### Goal of the exercise
From the line with "Open the Model dropdown showing ZOE" onward, reproduce each line of the entries exactly, ending at the last one, and add nothing.

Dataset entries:
BEGIN
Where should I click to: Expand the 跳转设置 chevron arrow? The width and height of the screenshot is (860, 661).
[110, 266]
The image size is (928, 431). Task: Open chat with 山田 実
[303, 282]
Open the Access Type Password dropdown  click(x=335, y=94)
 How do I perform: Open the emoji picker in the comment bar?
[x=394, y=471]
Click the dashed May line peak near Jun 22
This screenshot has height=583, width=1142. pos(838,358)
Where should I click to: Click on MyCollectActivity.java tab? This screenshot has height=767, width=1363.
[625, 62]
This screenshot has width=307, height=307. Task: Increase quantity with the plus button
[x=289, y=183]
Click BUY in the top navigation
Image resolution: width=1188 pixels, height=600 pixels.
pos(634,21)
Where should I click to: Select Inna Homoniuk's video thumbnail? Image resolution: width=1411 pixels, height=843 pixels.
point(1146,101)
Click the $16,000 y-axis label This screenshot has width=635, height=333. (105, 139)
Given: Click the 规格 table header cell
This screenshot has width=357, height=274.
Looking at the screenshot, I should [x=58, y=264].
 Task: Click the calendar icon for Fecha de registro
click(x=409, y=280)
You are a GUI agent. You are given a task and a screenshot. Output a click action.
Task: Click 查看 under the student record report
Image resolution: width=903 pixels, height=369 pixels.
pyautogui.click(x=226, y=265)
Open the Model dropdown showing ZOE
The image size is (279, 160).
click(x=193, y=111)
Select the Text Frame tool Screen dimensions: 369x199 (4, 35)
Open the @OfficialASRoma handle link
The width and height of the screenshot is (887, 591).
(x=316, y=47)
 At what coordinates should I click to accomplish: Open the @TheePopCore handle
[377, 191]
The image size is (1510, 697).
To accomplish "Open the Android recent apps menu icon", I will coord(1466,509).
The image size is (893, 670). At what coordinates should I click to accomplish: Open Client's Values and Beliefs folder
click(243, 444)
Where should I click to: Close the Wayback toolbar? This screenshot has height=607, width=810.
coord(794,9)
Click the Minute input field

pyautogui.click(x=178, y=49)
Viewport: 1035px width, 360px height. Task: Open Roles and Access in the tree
END
### Solution
Open the Model dropdown showing ZOE
The image size is (279, 160).
click(x=193, y=111)
Select the Text Frame tool Screen dimensions: 369x199 (4, 35)
Open the @OfficialASRoma handle link
The width and height of the screenshot is (887, 591).
(x=316, y=47)
 At what coordinates should I click to accomplish: Open the @TheePopCore handle
[377, 191]
The image size is (1510, 697).
To accomplish "Open the Android recent apps menu icon", I will coord(1466,509).
The image size is (893, 670). At what coordinates should I click to accomplish: Open Client's Values and Beliefs folder
click(243, 444)
Where should I click to: Close the Wayback toolbar? This screenshot has height=607, width=810.
coord(794,9)
Click the Minute input field

pyautogui.click(x=178, y=49)
Viewport: 1035px width, 360px height. Task: Open Roles and Access in the tree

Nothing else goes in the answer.